Marqueur

 

Patricia Timmermans 


Dans un coin du hall, une Polonaise à la tête fine et aux mains longues, assise seule, pleurait. 
Elle était une sorte d'anglophile ayant été captivée,
 dés sa petite enfance, par les histoires du roi Arthur et de ses chevaliers. 
Elle se serait probablement sentie moins sombre si elle n'avait pas eu si froid,
 mais, encore une fois, elle était arrivée insuffisamment vêtue.
Sans bas de laine, elle avait supposé, naïvement, acheter ce dont elle aurait besoin une fois sur place. 

Oh que tu étais maigre cette année terrifiante où je t'avais vue t'effondrer. 
Ta peau était vide comme un sac déchiré.
Le sel, débordant de tes os, insistait pour louer à nouveau la fidélité de ce corps à reconstruire.
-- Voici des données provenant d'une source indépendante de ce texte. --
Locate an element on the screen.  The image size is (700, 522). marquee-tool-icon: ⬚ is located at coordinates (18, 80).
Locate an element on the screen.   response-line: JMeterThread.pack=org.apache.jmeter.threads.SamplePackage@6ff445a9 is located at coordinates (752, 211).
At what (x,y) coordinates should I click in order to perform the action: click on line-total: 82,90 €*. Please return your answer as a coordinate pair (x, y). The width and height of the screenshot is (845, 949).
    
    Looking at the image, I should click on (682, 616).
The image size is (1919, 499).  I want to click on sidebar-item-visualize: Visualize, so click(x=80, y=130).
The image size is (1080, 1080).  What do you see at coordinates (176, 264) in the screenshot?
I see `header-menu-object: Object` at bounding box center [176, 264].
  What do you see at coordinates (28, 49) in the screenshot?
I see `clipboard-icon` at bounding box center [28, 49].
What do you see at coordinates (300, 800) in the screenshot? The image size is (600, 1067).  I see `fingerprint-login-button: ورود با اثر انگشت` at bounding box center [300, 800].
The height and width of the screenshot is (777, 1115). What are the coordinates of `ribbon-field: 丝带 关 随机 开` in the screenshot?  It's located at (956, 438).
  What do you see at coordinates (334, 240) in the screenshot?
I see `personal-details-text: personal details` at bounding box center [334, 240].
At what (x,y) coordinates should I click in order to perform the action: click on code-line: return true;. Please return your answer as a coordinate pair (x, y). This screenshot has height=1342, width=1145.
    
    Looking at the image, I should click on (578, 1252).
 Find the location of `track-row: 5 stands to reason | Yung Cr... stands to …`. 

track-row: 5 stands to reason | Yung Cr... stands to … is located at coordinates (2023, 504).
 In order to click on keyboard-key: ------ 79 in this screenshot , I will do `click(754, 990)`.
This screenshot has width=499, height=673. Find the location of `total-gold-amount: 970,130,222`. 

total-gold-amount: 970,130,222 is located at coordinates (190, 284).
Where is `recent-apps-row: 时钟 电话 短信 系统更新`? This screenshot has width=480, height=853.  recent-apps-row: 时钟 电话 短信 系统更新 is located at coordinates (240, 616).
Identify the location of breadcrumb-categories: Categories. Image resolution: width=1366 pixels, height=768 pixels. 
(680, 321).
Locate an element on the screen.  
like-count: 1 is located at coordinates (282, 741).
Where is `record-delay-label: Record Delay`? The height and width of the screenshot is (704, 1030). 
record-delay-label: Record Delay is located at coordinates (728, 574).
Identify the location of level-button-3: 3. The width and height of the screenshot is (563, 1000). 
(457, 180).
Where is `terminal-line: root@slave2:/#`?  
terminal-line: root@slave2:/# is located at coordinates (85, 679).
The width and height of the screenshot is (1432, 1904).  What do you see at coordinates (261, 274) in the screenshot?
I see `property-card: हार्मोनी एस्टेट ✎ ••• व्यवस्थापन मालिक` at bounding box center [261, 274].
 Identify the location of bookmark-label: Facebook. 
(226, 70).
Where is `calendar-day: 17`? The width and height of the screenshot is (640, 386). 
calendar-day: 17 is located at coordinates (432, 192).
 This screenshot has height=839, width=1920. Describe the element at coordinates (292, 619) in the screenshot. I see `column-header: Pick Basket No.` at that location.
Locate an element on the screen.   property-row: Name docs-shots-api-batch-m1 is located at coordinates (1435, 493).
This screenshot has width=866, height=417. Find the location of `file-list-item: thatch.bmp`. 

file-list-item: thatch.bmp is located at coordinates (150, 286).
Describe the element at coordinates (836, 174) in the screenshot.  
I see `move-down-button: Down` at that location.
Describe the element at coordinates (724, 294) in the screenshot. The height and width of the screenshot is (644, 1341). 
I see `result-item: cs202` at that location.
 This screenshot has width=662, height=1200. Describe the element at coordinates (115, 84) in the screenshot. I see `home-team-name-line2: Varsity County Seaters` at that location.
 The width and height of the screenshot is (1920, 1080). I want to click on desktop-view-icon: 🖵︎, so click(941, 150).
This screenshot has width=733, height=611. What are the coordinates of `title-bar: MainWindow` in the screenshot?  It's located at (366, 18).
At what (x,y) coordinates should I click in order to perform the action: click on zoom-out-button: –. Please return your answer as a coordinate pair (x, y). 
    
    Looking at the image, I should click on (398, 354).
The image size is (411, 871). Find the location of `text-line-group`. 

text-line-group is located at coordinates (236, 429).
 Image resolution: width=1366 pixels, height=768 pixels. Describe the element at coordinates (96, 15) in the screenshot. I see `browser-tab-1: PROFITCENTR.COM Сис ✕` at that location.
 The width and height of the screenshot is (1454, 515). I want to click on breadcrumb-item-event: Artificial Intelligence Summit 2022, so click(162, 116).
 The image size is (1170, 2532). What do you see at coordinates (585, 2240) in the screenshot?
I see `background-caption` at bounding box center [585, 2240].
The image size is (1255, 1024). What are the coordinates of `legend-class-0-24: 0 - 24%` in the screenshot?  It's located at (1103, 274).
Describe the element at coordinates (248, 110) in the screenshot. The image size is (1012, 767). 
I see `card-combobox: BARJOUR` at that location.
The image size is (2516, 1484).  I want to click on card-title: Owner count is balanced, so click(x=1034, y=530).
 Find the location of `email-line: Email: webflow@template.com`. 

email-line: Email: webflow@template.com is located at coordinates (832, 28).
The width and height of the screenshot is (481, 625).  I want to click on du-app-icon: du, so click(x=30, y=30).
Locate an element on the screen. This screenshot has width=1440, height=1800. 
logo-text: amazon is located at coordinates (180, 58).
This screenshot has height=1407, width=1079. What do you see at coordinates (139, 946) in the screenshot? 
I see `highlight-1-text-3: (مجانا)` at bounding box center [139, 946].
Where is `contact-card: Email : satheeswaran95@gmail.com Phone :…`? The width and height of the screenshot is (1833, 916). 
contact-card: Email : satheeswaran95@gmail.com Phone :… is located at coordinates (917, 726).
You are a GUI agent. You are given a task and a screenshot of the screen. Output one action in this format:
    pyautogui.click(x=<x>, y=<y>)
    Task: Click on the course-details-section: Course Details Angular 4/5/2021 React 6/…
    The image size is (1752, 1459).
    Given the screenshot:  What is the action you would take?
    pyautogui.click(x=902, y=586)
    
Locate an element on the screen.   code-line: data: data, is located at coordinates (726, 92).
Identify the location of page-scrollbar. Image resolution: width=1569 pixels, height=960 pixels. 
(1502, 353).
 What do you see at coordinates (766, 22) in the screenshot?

Les yeux écarquillés, d'un glamour déconcertant, en rouge à lèvres et talons hauts,
tu pouvais, jadis, entrer dans un mess militaire ou dans le bureau d'un politicien
et persuader le plus dur et taiseux, le plus récalcitrant des hommes, de dialoguer.
Tu pouvais visualiser des patrouilles lourdement armées glissant comme des fantômes à travers les bois,
 rampant derrière des lignes ennemies qui coupaient toute communication,
jusqu'à ce que des bataillons entiers soient isolés, les patrouilles qui déjouaient les chars,
 les vélos rivalisant avec les camions, les couteaux défiant les fusils.
Sur quatre mille kilomètres, la route et les forêts jonchées de cadavres d'hommes et de chevaux,
 de cuisines de campagne abandonnées, de cartes raturées. 
Tu pouvais confondre la couleur de peau des guerriers, acajou, avec leurs vêtements tachés de boue,
les cadavres gelés, dans des postures grotesques,
des hommes rauques et rasés de près aussi durs que du bois pétrifié. 
Leurs bottes hautes et leurs longs manteaux épais
 qui offraient un contraste frappant avec l'apparence minable des paysans. 

Pendant que tu te déshabilles maintenant, devant moi,
je peux contempler ta merveilleuse chair gonflée, la superficie de tes cuisses,
les gerbes de tes hanches, tes seins sans limite,
ton ventre marécageux comme une rivière s'épaissit quand la glace se radoucit.

La lampe de ton corps brille.
Chacune de tes assiettes effacent les précédentes.
Bénis le beurre, bénis brie. 
Trempe dans l'huile opulente.
Sanctifie Schmaltz et que la crème épaisse de noix de cajou allume ta fournaise
et chargent tes vaisseaux.
Puisses-tu toujours t'épanouir, énorme et somptueuse, marbrée de gras.